EXERCISE REQUIREMENTS >> Return the following from the records below: each line, word for word, starting with the line that contains "This screenshot has width=944, height=540." and going on through the line that contains "Click the orange-ringed skill orb icon", with nothing outside that range.

---------- EXTRACTED INFORMATION

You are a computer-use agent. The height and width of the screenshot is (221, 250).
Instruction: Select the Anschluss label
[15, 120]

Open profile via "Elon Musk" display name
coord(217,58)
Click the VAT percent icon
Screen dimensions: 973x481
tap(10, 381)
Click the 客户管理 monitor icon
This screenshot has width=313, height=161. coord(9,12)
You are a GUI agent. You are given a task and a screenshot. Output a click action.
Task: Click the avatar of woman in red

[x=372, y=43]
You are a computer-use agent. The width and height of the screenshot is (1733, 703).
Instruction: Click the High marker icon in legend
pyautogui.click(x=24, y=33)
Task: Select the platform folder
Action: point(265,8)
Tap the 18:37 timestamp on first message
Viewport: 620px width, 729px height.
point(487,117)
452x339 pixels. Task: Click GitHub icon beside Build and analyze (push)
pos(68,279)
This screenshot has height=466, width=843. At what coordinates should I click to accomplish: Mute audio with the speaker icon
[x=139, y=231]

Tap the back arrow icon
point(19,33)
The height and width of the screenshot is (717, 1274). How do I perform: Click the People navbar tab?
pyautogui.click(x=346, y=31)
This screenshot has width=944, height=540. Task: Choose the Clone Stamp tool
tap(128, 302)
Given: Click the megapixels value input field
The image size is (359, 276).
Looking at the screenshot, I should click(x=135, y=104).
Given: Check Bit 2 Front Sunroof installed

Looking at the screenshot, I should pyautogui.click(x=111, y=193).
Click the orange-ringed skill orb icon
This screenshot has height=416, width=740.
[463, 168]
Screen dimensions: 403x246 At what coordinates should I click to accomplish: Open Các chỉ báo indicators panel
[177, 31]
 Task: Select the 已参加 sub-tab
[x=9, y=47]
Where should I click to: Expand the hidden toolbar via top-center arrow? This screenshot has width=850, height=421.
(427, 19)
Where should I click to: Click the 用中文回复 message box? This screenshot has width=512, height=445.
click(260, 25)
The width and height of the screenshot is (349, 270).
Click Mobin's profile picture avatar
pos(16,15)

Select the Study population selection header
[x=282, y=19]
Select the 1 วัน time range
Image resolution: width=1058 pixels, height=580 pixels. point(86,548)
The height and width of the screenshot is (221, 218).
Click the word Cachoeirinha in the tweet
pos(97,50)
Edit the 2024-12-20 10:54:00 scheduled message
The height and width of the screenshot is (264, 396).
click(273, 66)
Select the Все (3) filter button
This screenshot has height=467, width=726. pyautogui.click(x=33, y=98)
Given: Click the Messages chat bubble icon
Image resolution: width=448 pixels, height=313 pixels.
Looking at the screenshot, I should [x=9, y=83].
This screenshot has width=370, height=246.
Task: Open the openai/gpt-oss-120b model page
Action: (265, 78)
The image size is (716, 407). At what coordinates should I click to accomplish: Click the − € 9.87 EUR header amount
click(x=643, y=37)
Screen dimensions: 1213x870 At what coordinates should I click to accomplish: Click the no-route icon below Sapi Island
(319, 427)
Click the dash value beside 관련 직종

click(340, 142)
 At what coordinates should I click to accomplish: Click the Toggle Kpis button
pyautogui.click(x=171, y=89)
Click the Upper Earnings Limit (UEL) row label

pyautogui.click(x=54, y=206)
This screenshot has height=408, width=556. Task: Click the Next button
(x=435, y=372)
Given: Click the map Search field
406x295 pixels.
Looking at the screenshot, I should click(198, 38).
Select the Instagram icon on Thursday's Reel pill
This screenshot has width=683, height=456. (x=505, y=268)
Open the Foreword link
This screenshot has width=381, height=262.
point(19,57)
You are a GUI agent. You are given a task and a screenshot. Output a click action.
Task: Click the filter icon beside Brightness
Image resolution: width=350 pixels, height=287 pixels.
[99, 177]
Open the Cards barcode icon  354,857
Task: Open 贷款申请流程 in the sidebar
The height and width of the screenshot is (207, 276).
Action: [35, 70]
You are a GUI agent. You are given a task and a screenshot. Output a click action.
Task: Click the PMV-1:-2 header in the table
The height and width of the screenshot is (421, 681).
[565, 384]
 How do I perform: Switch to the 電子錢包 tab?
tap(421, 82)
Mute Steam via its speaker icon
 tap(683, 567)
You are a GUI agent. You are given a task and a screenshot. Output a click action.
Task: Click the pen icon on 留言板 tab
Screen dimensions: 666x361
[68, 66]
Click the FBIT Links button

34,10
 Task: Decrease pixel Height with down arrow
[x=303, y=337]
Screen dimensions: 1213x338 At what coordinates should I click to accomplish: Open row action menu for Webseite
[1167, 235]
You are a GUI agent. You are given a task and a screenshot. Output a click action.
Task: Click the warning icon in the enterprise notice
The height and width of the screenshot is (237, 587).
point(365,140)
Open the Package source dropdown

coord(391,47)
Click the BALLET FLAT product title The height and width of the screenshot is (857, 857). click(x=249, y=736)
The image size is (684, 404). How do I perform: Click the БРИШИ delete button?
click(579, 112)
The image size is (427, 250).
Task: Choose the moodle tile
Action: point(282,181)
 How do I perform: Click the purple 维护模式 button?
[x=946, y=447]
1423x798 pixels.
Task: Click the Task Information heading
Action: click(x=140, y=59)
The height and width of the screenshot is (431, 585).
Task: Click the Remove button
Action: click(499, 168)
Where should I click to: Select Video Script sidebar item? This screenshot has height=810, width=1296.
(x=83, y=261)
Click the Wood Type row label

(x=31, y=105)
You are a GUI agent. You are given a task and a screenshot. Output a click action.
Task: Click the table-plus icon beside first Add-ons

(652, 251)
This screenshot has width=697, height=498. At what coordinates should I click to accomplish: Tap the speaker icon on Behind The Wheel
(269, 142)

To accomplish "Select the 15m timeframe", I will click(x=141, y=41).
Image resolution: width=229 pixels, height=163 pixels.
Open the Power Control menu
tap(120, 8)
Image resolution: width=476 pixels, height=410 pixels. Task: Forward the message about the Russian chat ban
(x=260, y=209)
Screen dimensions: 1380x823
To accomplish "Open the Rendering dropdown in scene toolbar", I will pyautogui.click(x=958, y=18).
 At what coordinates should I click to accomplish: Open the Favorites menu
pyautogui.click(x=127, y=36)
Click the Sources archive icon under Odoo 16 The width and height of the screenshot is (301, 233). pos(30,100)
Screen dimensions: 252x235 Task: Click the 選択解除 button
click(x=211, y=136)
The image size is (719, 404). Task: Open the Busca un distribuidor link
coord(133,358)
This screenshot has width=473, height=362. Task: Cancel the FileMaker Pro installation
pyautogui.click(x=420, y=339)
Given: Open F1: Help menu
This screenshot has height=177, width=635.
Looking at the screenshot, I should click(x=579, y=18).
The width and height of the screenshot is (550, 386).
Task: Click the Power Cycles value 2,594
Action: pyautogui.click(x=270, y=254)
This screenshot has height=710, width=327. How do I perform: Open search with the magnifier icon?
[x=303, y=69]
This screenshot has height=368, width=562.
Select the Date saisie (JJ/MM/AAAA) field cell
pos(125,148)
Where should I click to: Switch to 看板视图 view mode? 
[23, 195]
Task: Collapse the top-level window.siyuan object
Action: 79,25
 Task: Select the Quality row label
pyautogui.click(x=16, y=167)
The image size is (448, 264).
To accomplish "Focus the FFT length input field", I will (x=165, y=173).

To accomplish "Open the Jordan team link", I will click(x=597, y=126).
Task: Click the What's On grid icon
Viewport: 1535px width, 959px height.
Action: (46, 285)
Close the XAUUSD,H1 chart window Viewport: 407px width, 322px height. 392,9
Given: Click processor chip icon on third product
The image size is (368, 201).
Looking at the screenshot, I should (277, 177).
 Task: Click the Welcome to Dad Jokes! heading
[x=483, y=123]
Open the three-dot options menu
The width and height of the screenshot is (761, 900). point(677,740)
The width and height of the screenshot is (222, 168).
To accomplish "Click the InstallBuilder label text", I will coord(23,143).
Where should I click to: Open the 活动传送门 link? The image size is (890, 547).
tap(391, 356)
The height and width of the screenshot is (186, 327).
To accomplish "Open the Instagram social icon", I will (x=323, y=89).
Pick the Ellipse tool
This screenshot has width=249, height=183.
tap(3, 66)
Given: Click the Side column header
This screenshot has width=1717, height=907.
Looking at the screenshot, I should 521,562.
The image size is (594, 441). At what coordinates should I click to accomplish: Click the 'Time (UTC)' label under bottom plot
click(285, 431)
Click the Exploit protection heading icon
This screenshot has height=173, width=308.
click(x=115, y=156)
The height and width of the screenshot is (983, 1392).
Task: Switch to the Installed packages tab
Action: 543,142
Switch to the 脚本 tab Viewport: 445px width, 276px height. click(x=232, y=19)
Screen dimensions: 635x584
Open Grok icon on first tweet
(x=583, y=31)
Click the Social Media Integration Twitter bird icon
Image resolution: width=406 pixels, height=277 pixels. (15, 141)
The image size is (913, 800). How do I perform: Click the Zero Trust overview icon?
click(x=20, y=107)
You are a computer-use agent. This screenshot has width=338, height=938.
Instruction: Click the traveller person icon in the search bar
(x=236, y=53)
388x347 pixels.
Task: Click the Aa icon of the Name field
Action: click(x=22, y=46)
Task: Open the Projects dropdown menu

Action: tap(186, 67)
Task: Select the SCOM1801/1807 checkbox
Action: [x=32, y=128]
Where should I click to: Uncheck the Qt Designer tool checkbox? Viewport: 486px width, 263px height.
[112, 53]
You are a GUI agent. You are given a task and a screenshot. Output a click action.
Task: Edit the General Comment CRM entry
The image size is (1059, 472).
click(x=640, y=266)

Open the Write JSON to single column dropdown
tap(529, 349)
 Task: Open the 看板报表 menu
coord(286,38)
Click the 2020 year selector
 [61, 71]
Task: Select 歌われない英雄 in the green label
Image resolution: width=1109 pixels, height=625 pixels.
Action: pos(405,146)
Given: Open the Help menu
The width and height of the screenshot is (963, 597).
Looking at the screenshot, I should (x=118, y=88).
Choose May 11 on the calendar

--------------------

RESPONSE >>
This screenshot has width=944, height=540. Task: Choose the Clone Stamp tool
tap(128, 302)
Given: Click the megapixels value input field
The image size is (359, 276).
Looking at the screenshot, I should click(x=135, y=104).
Given: Check Bit 2 Front Sunroof installed

Looking at the screenshot, I should pyautogui.click(x=111, y=193).
Click the orange-ringed skill orb icon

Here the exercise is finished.